**WORK ORDER**
Copy only what lies from the line containing "This screenshot has width=1366, height=768." through the line containing "The height and" in the entries below, keeping both end lines exact and dropping every picture.

**ENTRIES PROVIDED**

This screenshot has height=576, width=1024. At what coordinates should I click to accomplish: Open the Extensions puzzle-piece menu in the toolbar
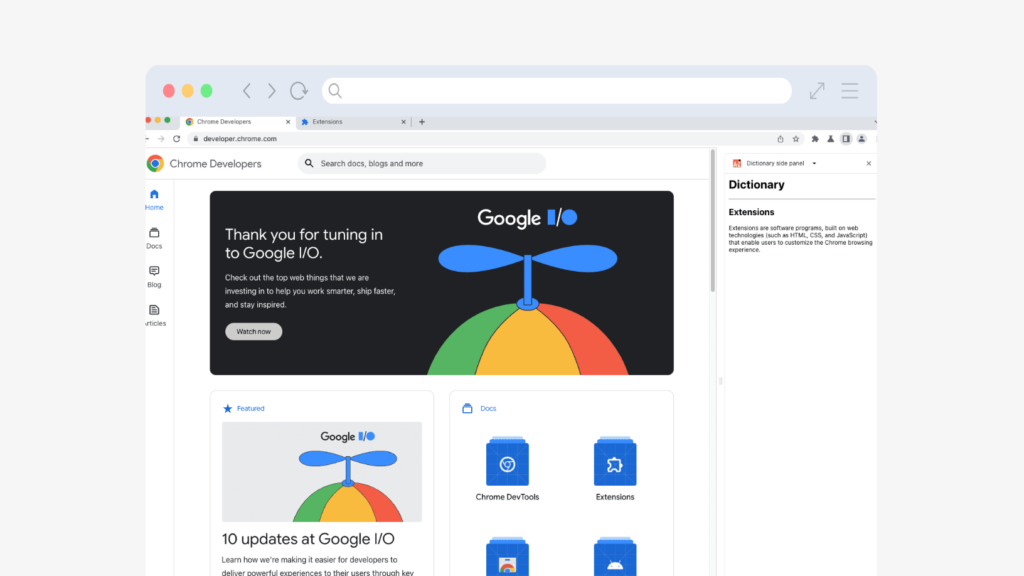coord(814,139)
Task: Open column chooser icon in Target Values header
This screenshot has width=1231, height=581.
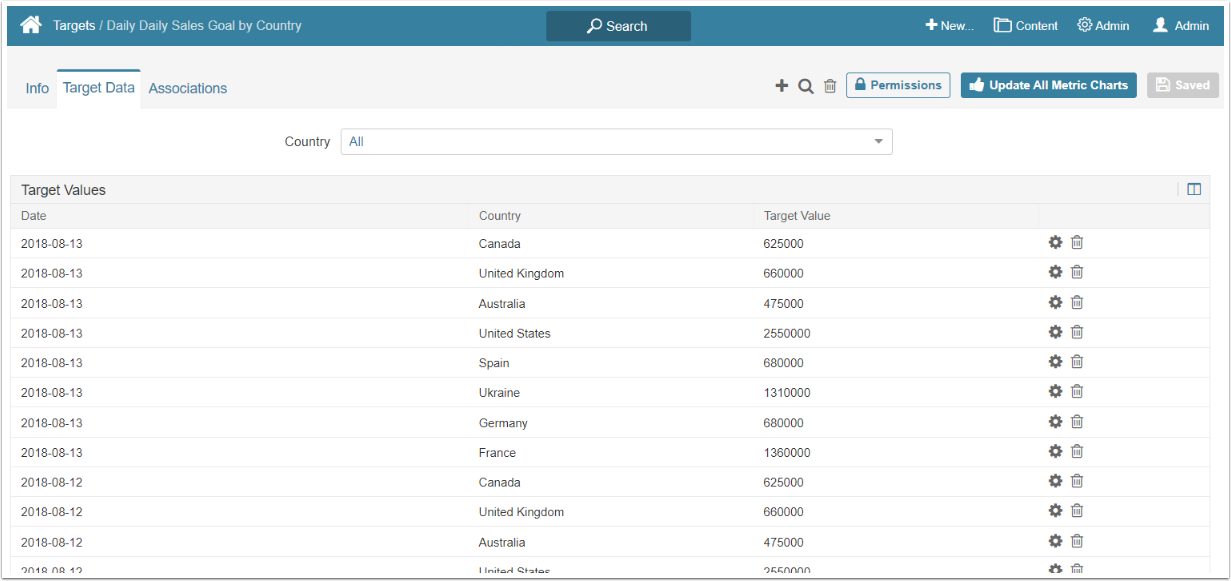Action: pyautogui.click(x=1194, y=189)
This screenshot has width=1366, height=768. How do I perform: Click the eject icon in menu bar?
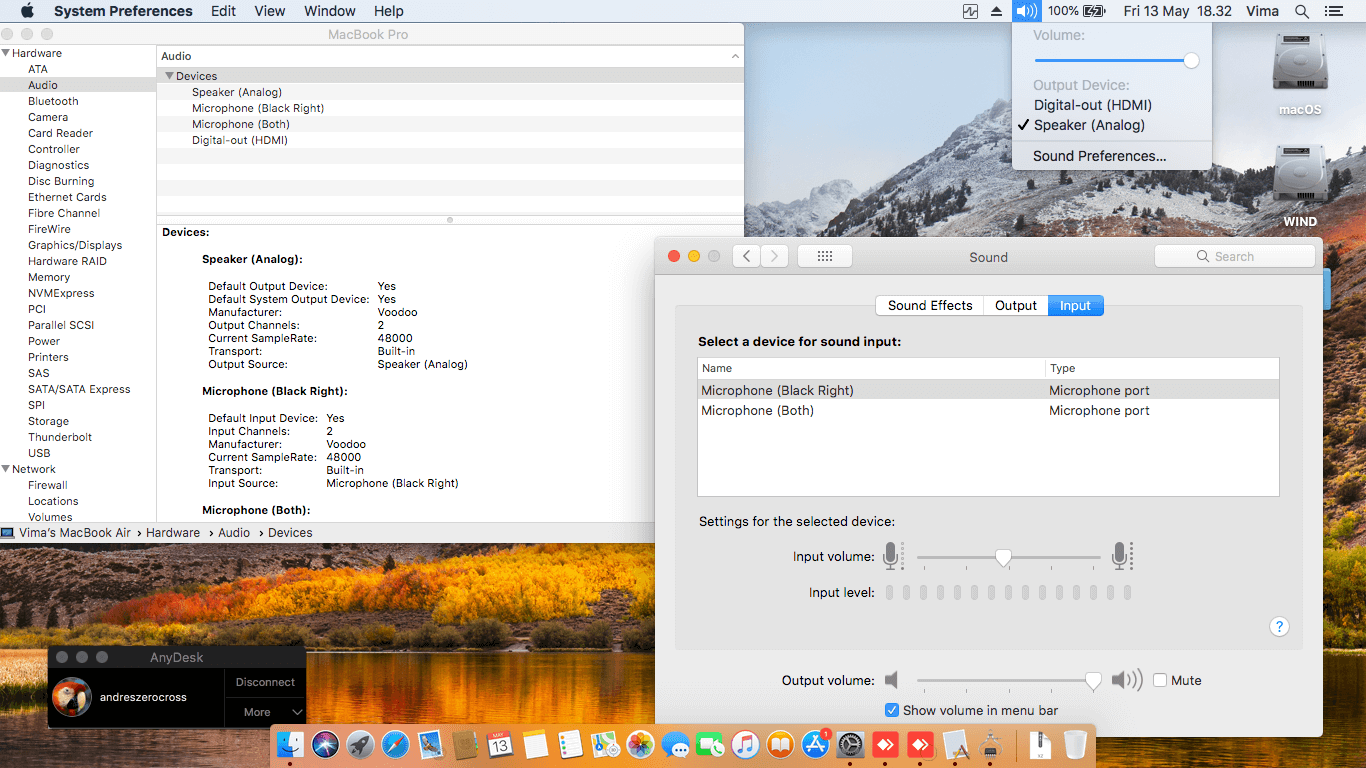coord(997,11)
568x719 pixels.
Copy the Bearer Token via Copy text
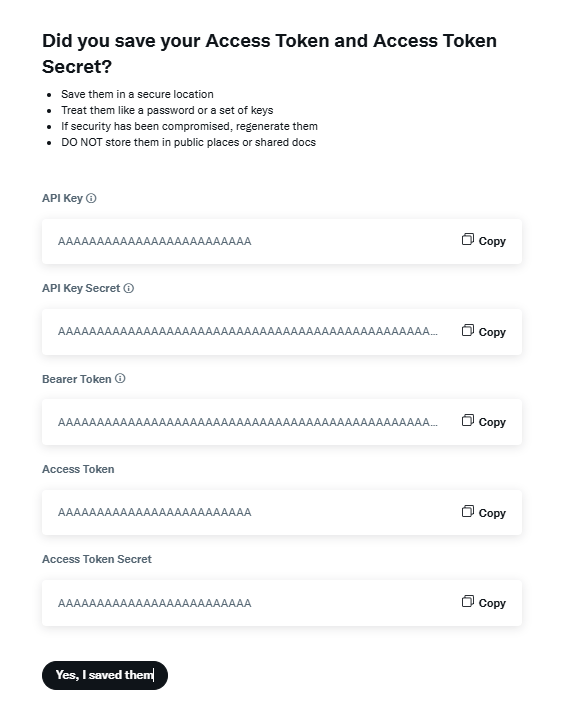tap(492, 422)
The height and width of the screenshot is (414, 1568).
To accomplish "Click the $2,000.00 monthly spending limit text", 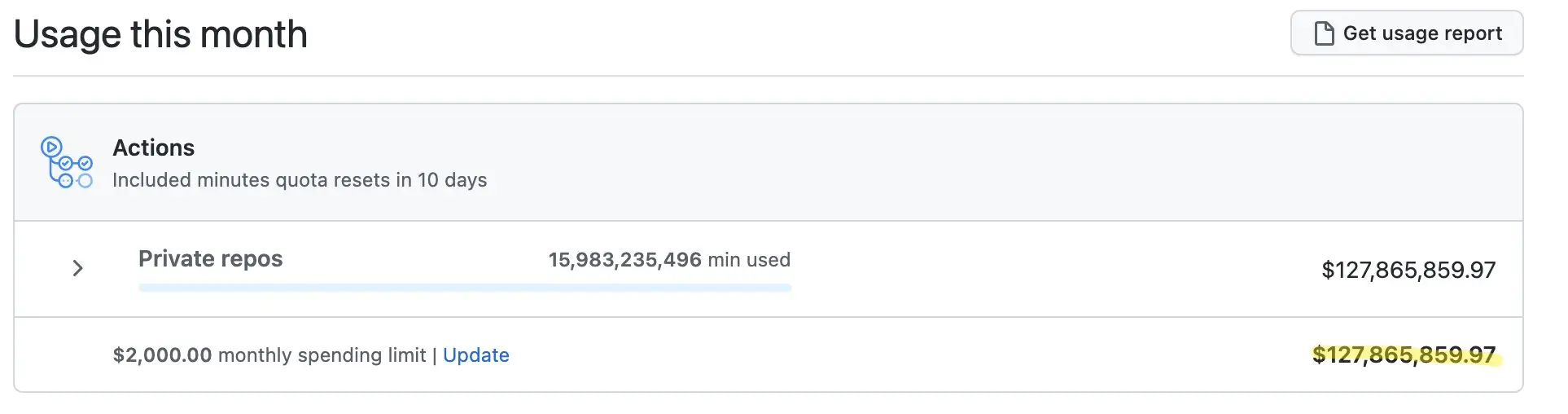I will point(269,355).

**RESULT FOR THIS EXERCISE**
This screenshot has width=1366, height=768. How do I perform: Click the eject icon in menu bar?
coord(997,11)
568x719 pixels.
Copy the Bearer Token via Copy text
tap(492, 422)
The height and width of the screenshot is (414, 1568).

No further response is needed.